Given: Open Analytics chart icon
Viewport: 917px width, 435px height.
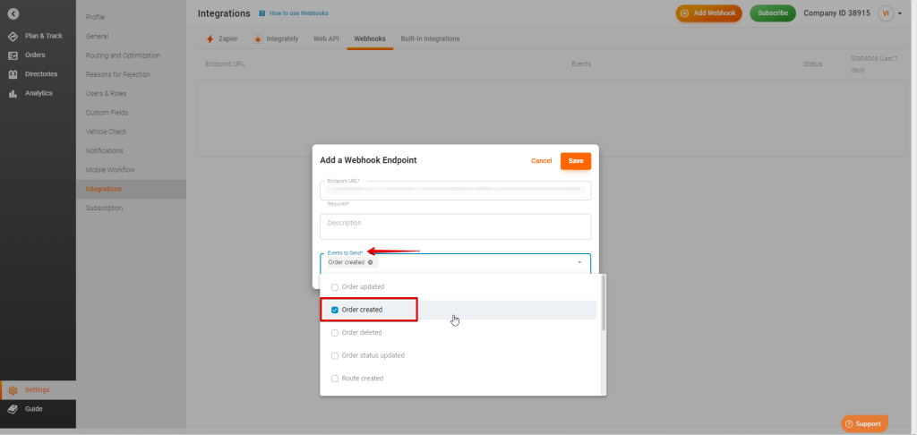Looking at the screenshot, I should coord(13,93).
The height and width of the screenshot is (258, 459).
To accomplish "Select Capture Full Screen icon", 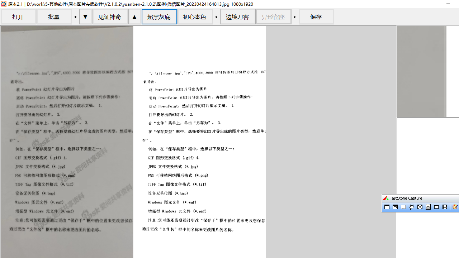I will coord(420,207).
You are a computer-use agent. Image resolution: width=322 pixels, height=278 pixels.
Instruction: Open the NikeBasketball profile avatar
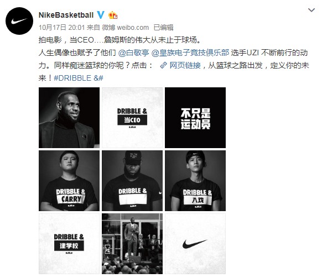(19, 21)
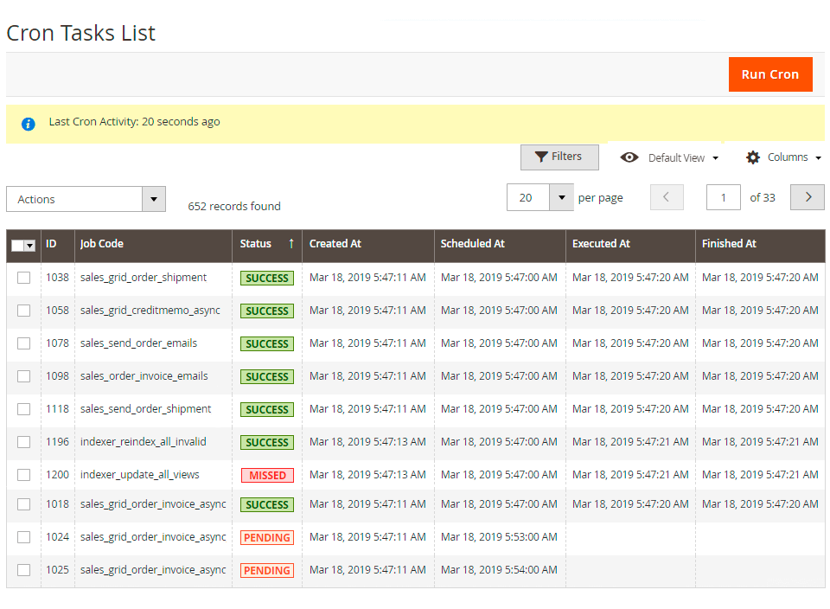Click the eye icon for Default View
Viewport: 830px width, 609px height.
(x=629, y=157)
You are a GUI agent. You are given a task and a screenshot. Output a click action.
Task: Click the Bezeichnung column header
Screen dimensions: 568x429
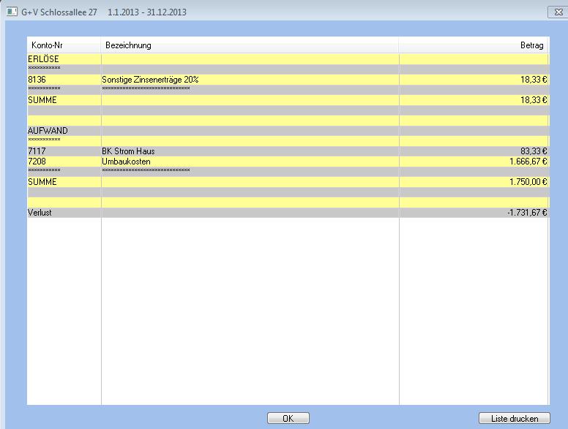click(250, 45)
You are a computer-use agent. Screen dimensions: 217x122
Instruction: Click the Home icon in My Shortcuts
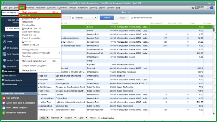(x=5, y=42)
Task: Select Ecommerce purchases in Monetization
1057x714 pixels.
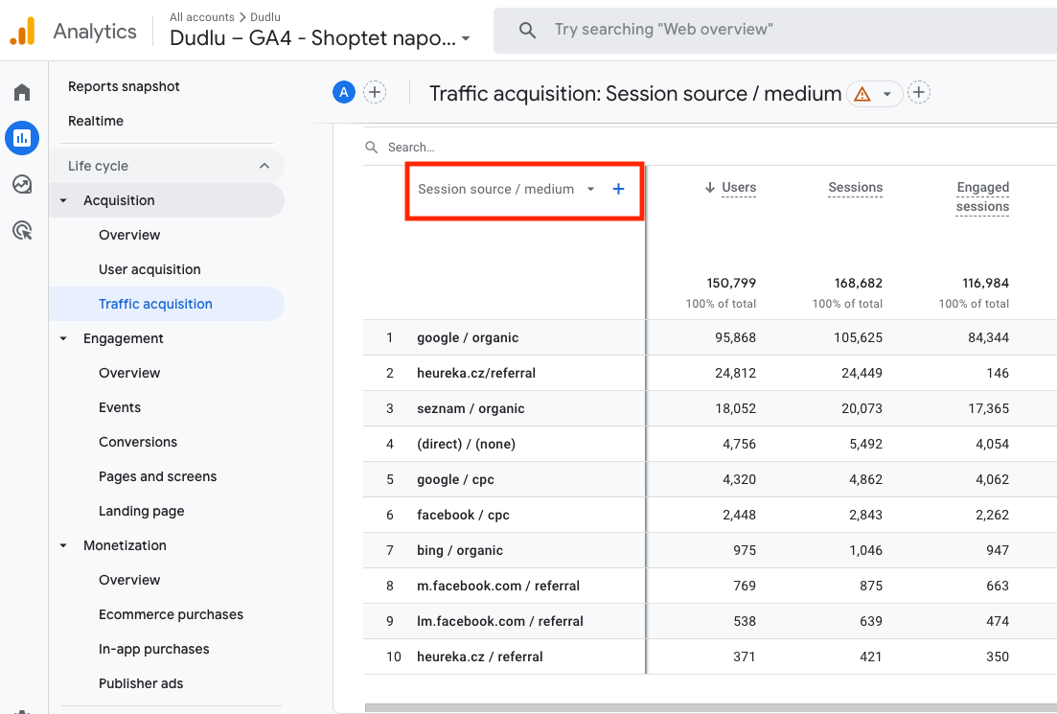Action: (x=171, y=614)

---*---

YOUR ASSIGNMENT →
All lines from the one holding "You are a computer-use agent. Screen" through the last line of the entries, and nothing else, are to be output exactly; leave out the pictures.

OUTPUT OF THE TASK →
You are a computer-use agent. Screen dimensions: 217x122
Instruction: Click the Home icon in My Shortcuts
(x=5, y=42)
Task: Select Ecommerce purchases in Monetization
1057x714 pixels.
Action: (x=171, y=614)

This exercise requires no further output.